Video Review: The Straight Story
by Karl Bowman and Jonathan Walker
If you need a break from the ear-splitting explosions, diverse killings, and vulgarity that belches forth from the summertime multiplex, we have the film for you. Ironically, it comes from none other than director David Lynch, a man known for his edgy subject matter. The creator of such strange fare as ERASERHEAD, BLUE VELVET and the mysterious television series TWIN PEAKS, has made a gem of a G-rated movie (for Walt Disney Pictures no less). In The Straight Story, he succeeds in creating a simple, satisfying film that is “straight” in both its affirming themes and in its telling.
The story’s simplicity is almost comical: 73-year-old Alvin Straight drives a riding lawnmower several hundred miles from Iowa to Wisconsin to see his brother, Lyle, who has suffered a terrible stroke. Along the way, Alvin impacts the lives of people who cross his path by sharing wisdom learned in his long and storied life. Though faced with many setbacks, a deep, personal determination motivates Alvin to continue. He and Lyle have not spoken in over ten years and Alvin must make the journey of reconciliation before it’s too late.
Part of what makes this story fascinating is the fact that it is a true story. But equally compelling is how the director chooses to tell the story.
A large part of a director’s work is casting and the film is well cast. In a film with so little dialogue, Lynch succeeds in revealing the character’s hearts through their eyes. And none of the actors are better at this than Richard Farnsworth. Farnsworth delivers an Academy Award nominating performance as the film’s stubborn, taciturn Alvin Straight. In his old age, Alvin has lost most of his eyesight, has bad hips, and suffers from emphysema, but he doesn’t ask for help. As he says himself, he’s “not dead yet.” Underneath his rough exterior, Alvin is a man of great love. He treats his daughter Rose (Sissy Spacek), who has a speech impediment, with tender respect. While others think she’s “slow,” he respects her intelligence and understands her emotional awareness. Unfortunately, her physical challenges tend to alienate others and Sissy Spacek plays her so realistically that we too feel uncomfortable. But through Lynch’s direction and well-placed visuals uncover her suffering heart.

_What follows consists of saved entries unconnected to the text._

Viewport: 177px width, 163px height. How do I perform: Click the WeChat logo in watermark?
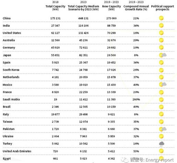tap(125, 160)
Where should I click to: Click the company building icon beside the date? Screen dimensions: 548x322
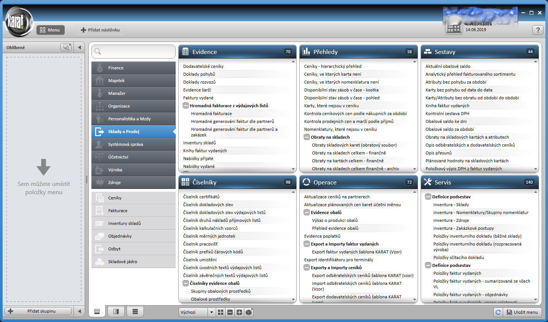[454, 28]
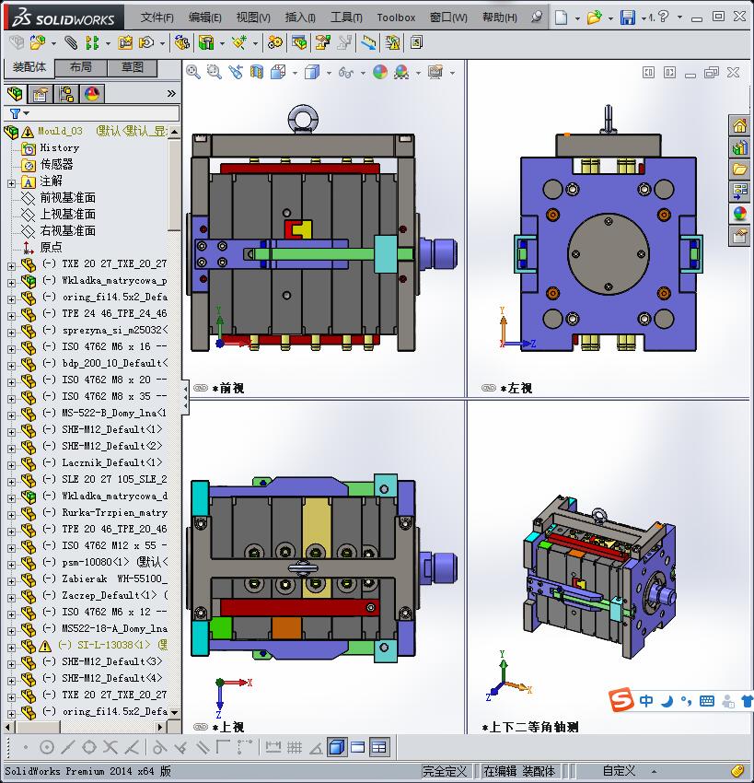Select the 前视基准面 plane item
Image resolution: width=754 pixels, height=783 pixels.
67,198
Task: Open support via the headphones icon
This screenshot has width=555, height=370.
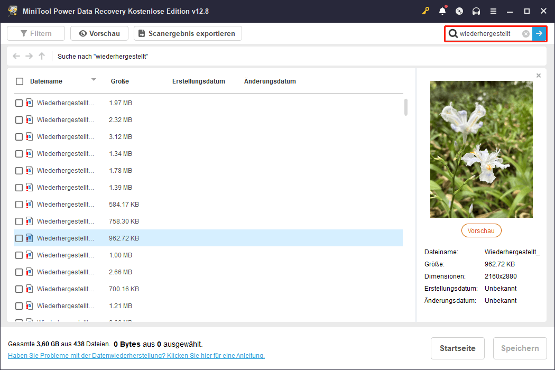Action: coord(475,11)
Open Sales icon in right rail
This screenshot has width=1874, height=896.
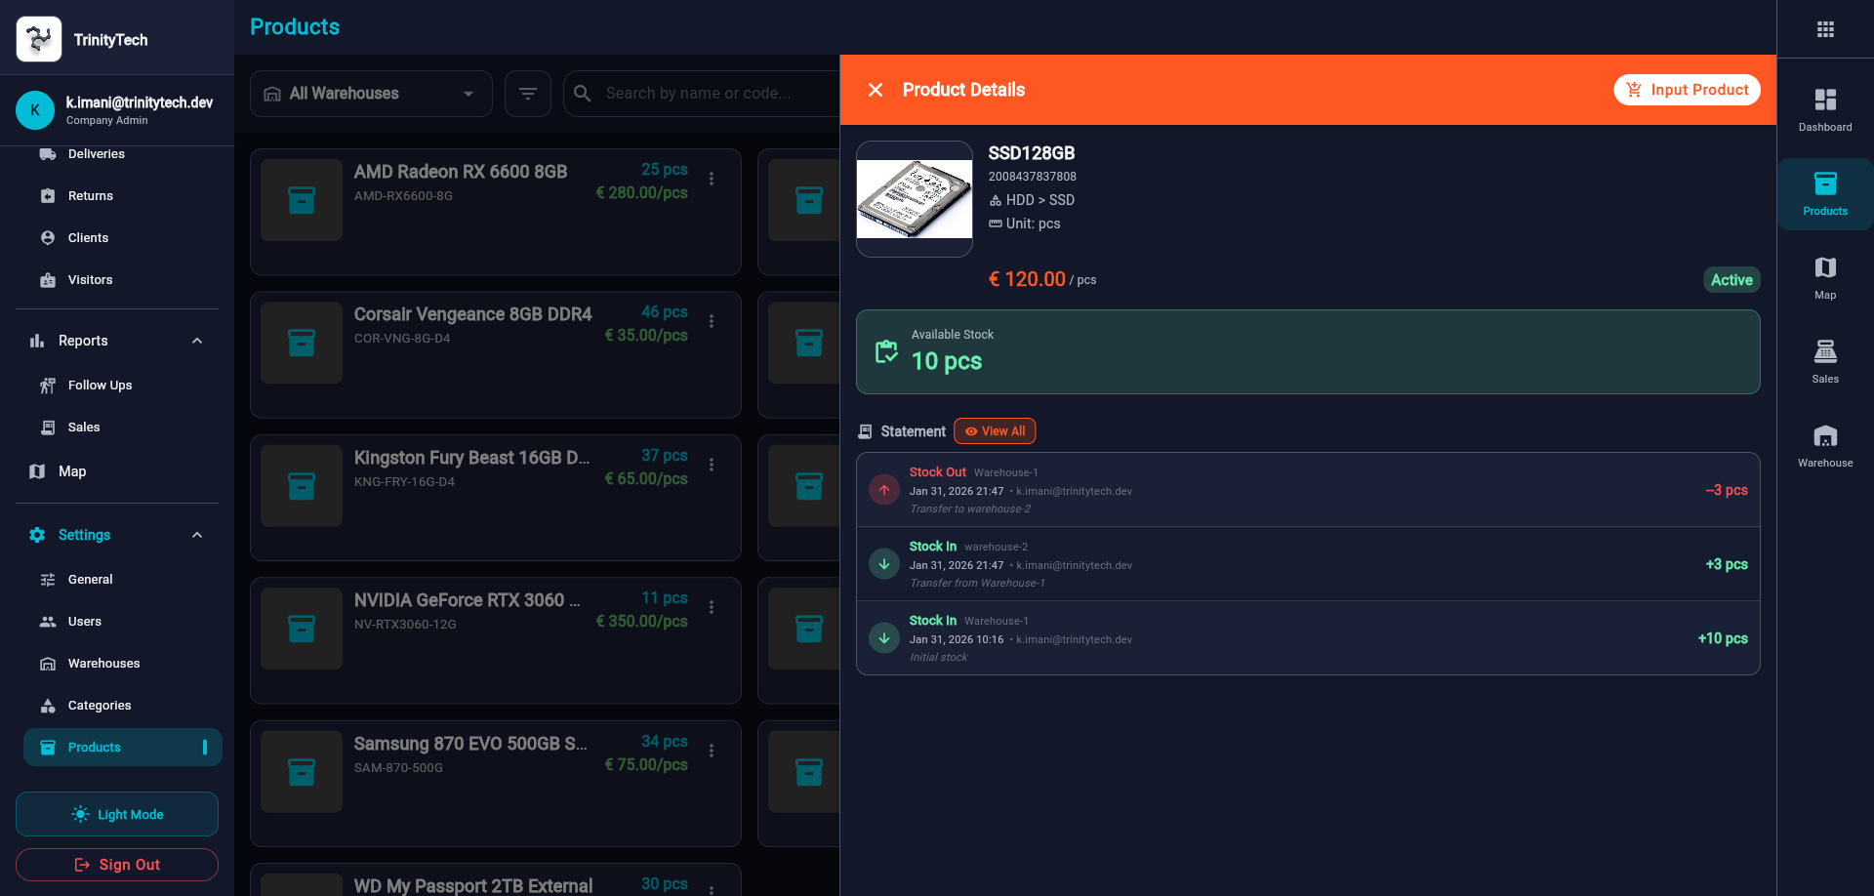tap(1824, 361)
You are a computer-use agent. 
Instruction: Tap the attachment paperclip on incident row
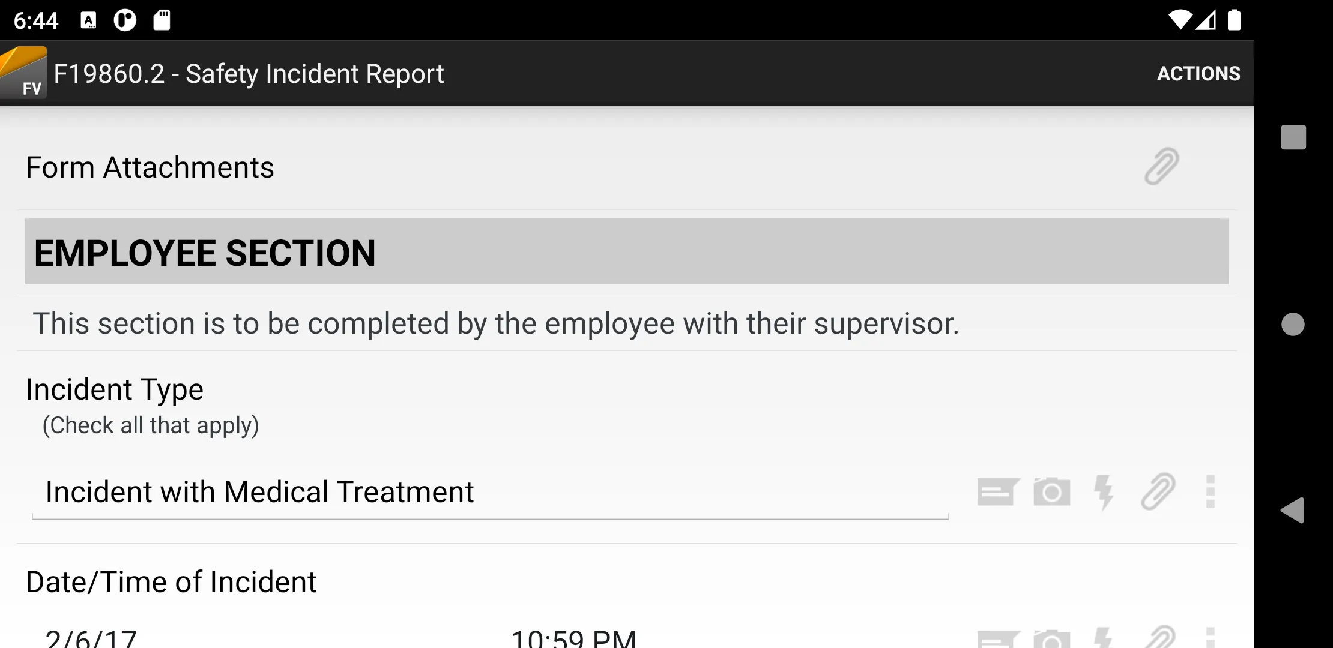pyautogui.click(x=1157, y=491)
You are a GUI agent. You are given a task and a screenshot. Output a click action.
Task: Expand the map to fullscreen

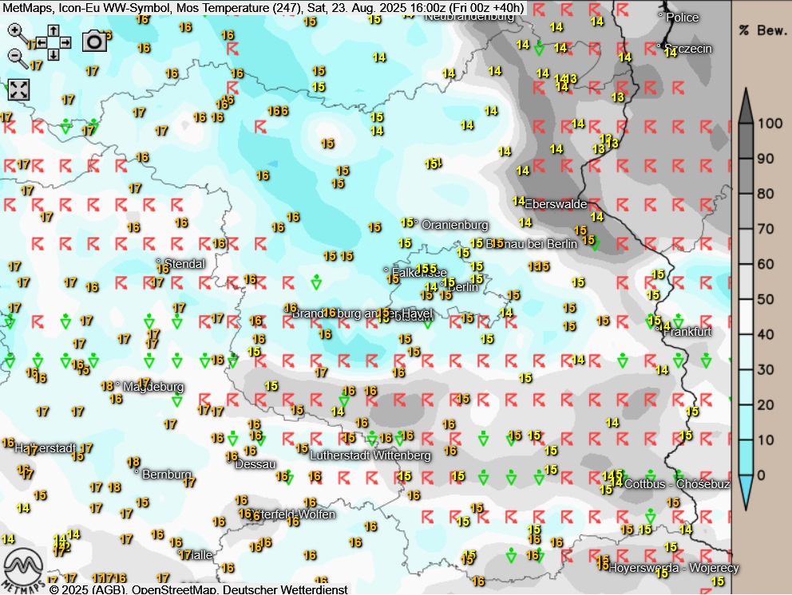tap(18, 89)
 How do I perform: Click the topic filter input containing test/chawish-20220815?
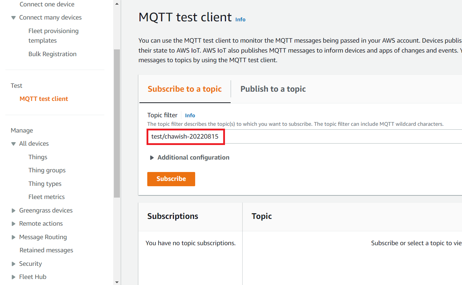(185, 136)
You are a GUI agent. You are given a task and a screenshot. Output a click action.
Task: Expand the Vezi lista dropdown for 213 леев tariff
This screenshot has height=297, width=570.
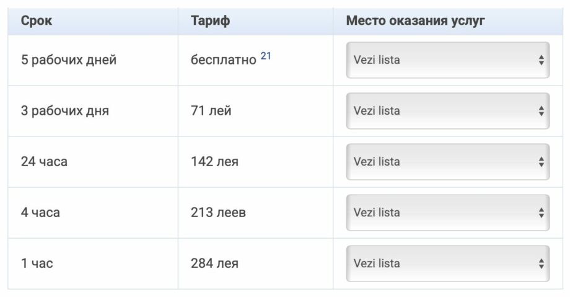click(447, 213)
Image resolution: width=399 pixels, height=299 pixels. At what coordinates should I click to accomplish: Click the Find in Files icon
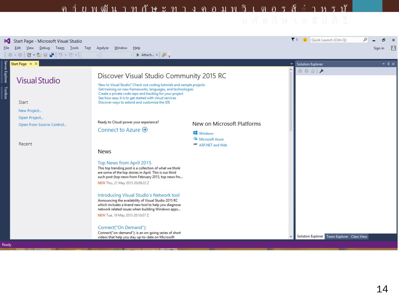164,55
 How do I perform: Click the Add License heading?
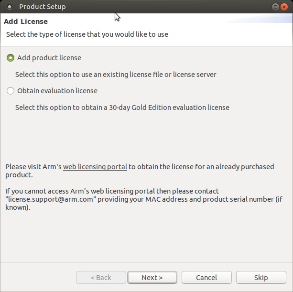coord(26,22)
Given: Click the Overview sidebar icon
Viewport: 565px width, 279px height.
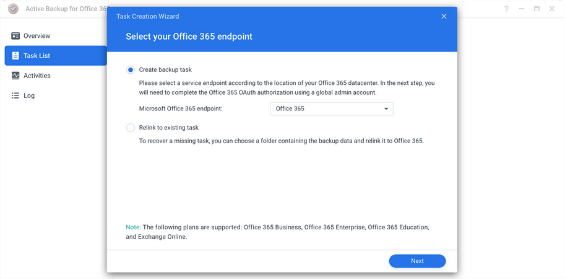Looking at the screenshot, I should point(15,36).
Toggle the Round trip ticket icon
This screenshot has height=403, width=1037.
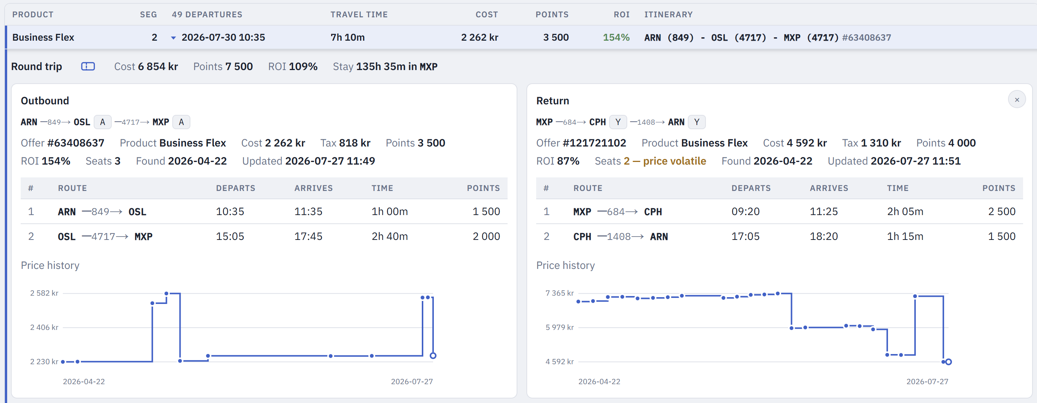coord(88,66)
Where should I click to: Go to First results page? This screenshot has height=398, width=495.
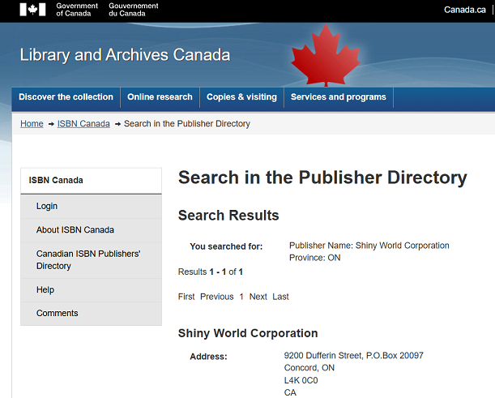(x=186, y=297)
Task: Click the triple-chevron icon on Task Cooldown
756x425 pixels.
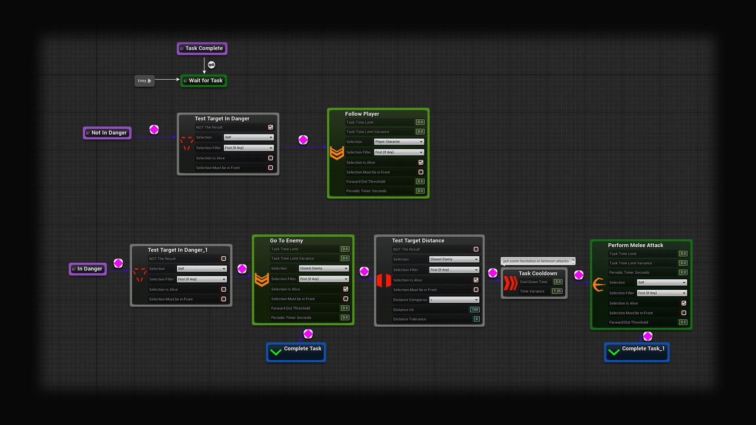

Lynch keeps the movie’s pace very deliberate which makes us constantly aware of the time involved in Alvin’s physical and emotional journey. For some viewers, this will be uncomfortable. We have become accustomed to fast images and quick editing styles, but Lynch slows the film down so we have time to reflect on what is really happening in each scene. Lynch gives us an opportunity to observe the humanity in these unique characters. As the journey progresses, stories he shares with others peal away the layers of Alvin’s life. We learn that he fought in World War II from which he carries a significant burden. We learn about his relationships with Rose and Lyle, and hear him confess to many mistakes he has made in life. We learn that he sincerely cares about others and has the ability to gently guide them through their troubles.
One of the film’s most refreshing aspects is that its characters are not Hollywood characters and the conflicts aren’t Hollywood conflicts. Alvin isn’t a 26 year old pretty boy who has to shoot through gun-running drug dealers to get to his brother. The film represents the quiet drama that exists in all our lives. It’s about interacting with people, making amends for past grievances, and about overcoming significant personal challenges. Most of us aren’t pitted against an arch-enemy out to destroy the world or even live in an environment that is inherently hostile. Alvin portrays the triumph of a simple man over the trials of his own life. He rose above what–to him–were insurmountable obstacles. And for what? For his brother.
You could say that The Straight Story is an allegory or a parable. You could even say that Alvin Straight is an “everyman” akin to the medieval morality plays. But, all of that would belie the simple fact that experiencing this slice of Alvin’s life, and meeting the people he meets, brings understanding and lightens the heart. We don’t have to go through the mental exercise of “applying” Straight’s story to our own. Lynch not only effectively captures the feel of rural Great Planes America, but also rejoices in the goodness of people. In many ways, the film can be enjoyed more during successive viewings when you don’t have to worry about the plot (i.e. “is he going to make it?”), and you can simply bask in the light of his experience.
The main theme is expressed through Alvin’s emotional journey to gain his brother’s forgiveness and reconciliation. As the movie ends, we understand in visual terms what Alvin cannot express in words–his “broken heart and a contrite spirit.” Without resorting to tactics designed to jerk our tears, Lynch ends the film on a single, silent shot that speaks volumes and is even more satisfying.
Both in technique and in plot, The Straight Story illustrates one of the great truths from scripture: “By small and simple things are great things brought to pass” (Alma 37:6). This, in itself, is a simple truth, but it is difficult to slow down enough to recognize the small events all around us. Through his straightforward style, Lynch allows us to come away from a movie with something truly significant–stirred emotions and uplifted hearts.